Longuet, Hélène; Sautenet, Bénédicte; Gatault, Philippe; Thibault, Gilles; Barbet, Christelle; Marliere, Jean-Frédérique; Halimi, Jean-Michel; Lebranchu, Yvon; Baron, Christophe; Büchler, Matthias.
Transpl Int; 27(3): 271-9, 2014 Mar.
Artigo em Inglês | MEDLINE | ID: mdl-24279588
To describe long-term CD4+ T-cell reconstitution after rabbit antithymocyte globulin (rATG) treatment and identify predictive factors following kidney transplantation. A single-center retrospective study analyzed lymphocyte subsets in rATG-treated kidney transplant recipients (1986-2009). 589 patients were analyzed (maximum follow-up 21 years).
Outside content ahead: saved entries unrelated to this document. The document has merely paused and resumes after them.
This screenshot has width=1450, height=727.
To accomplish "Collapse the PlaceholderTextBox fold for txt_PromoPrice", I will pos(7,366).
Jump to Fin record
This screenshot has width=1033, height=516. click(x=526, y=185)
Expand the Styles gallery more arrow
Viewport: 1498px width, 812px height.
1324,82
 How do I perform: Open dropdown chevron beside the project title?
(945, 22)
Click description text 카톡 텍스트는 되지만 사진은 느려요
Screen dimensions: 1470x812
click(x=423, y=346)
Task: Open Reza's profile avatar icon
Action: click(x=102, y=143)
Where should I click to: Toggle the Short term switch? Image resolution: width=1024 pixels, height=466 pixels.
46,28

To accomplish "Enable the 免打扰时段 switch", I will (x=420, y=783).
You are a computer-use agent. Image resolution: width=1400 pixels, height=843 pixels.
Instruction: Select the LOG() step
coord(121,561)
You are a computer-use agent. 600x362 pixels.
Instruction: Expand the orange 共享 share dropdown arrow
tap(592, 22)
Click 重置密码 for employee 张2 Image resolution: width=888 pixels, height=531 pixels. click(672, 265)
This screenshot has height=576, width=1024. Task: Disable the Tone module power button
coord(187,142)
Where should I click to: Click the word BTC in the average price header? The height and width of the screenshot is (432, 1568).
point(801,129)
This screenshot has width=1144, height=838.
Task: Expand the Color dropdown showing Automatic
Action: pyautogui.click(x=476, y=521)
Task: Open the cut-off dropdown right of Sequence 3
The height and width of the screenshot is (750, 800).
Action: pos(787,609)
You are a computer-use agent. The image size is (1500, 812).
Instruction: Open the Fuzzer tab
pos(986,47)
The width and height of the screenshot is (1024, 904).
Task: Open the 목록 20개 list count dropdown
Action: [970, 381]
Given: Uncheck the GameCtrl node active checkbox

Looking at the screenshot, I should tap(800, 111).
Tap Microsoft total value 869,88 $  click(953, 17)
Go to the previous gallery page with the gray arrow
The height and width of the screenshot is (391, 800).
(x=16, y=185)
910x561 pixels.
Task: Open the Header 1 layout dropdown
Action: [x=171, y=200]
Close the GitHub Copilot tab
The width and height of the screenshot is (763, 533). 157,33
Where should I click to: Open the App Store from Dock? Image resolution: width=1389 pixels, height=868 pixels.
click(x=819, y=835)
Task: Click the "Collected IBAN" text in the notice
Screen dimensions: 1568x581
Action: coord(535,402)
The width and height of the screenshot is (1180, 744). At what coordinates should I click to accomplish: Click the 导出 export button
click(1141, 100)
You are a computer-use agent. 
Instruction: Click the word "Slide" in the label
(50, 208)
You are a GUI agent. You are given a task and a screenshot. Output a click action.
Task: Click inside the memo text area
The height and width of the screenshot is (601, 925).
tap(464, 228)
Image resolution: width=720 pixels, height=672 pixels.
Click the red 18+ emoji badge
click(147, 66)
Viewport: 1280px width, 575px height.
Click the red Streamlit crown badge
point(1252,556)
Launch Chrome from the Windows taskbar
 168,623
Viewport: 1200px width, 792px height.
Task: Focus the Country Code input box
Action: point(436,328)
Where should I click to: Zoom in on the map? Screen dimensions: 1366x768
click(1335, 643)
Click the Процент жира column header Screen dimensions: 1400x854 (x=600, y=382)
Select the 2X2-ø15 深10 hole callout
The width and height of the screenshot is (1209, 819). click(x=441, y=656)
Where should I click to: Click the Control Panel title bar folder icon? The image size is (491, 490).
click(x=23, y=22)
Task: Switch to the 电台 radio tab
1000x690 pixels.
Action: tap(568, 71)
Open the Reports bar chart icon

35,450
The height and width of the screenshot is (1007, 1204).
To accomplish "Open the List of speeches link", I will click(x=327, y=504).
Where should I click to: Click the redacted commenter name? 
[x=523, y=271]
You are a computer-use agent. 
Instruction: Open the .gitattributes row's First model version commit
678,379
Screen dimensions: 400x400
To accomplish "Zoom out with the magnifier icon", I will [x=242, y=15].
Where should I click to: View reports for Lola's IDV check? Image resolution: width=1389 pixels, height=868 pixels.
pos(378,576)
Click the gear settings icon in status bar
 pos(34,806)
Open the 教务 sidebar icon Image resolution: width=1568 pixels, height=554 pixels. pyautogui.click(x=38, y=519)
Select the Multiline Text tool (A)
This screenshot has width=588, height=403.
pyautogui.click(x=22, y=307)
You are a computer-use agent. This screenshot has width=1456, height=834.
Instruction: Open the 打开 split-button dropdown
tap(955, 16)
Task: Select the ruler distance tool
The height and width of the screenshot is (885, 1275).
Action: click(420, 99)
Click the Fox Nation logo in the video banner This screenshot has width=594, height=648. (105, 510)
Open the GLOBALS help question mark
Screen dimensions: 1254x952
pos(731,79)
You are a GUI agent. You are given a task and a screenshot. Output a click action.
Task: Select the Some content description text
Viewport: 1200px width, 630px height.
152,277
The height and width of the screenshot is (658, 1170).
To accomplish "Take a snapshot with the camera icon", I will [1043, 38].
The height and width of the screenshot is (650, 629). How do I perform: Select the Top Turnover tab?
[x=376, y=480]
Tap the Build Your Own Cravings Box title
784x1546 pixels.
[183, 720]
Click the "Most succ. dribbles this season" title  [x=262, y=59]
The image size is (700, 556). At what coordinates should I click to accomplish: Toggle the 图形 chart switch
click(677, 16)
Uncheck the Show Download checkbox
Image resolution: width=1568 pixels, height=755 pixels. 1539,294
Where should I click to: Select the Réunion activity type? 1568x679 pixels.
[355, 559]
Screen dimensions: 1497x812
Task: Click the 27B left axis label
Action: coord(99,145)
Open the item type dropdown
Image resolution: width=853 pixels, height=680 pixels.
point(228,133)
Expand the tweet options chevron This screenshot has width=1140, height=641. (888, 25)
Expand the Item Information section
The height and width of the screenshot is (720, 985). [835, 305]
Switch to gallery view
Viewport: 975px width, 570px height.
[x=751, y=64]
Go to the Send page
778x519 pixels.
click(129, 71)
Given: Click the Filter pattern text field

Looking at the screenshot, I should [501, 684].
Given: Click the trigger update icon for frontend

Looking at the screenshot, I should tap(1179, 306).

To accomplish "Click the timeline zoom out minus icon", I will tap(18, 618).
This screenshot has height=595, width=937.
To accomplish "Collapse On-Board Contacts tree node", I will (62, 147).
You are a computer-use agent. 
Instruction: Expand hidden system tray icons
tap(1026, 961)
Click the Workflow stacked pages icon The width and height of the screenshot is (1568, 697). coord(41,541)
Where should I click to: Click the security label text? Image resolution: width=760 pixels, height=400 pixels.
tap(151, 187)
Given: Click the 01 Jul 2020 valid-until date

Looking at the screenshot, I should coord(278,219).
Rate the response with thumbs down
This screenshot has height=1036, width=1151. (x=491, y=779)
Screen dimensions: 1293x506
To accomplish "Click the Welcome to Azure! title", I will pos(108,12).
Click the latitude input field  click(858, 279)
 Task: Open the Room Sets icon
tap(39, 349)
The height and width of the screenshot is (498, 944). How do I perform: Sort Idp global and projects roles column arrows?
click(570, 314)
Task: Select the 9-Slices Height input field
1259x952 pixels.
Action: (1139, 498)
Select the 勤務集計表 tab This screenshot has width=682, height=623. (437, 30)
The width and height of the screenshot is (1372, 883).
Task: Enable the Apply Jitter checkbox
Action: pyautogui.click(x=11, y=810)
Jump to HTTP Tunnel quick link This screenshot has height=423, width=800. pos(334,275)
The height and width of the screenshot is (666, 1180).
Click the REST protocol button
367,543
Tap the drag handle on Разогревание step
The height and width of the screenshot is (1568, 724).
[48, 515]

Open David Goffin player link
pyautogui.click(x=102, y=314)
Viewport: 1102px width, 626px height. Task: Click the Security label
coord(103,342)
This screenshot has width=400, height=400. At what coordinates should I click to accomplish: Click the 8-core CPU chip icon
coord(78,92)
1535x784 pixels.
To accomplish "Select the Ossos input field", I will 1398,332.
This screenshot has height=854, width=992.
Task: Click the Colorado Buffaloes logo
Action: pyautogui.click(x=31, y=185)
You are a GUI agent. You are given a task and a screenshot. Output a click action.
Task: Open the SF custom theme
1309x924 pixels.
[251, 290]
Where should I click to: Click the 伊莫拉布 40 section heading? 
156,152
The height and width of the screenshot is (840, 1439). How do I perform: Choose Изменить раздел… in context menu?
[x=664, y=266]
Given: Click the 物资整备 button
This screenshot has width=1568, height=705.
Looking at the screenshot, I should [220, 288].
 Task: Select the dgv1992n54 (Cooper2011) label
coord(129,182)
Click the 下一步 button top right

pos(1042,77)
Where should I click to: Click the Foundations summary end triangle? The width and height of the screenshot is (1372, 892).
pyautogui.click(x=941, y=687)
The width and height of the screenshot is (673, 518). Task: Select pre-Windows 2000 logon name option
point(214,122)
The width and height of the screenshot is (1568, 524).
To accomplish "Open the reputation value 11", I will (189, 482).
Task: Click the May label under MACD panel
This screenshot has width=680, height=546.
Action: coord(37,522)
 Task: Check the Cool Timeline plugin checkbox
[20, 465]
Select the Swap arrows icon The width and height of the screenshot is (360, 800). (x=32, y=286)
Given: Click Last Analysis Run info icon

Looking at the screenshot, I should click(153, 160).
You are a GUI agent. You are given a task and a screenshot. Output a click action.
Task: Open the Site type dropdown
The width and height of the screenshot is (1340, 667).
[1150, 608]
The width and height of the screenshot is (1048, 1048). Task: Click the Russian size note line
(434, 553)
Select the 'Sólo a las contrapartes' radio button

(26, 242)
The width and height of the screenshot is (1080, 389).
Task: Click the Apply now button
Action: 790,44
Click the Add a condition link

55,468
A comparator group (n=298) received an anti-IL-2 receptor monoclonal antibody. CD4+ T-cell lymphopenia (<200/mm3) was present in 48.5%, 9.2%, 6.7%,2.0%, and 0% of patients at one, three, five, 10, and 20 years post-transplant, respectively. CD4+ T-cell count increased during the first 10 years but remained below the pretransplant count even after 20 years. At 1, 3, and 6 months post-transplant, mean CD4+ T-cell count was significantly lower in patients with CD4+ T-cell lymphopenia at 12 months versus patients without lymphopenia. On multivariate analyses, significant independent predictors for long-term impaired CD4 T-cell reconstitution were recipient age, pretransplant CD4+ T-cell count, 12-month CD4+ T-cell count, and tacrolimus or MMF therapy. Recipient age>40 years was identified as a cutoff point. CD4+ T-cell reconstitution following rATG treatment remains impaired even after 21 years. Most risk factors for long-term impaired CD4+ T-cell reconstitution may be evaluated pretransplant or are modifiable post-transplant.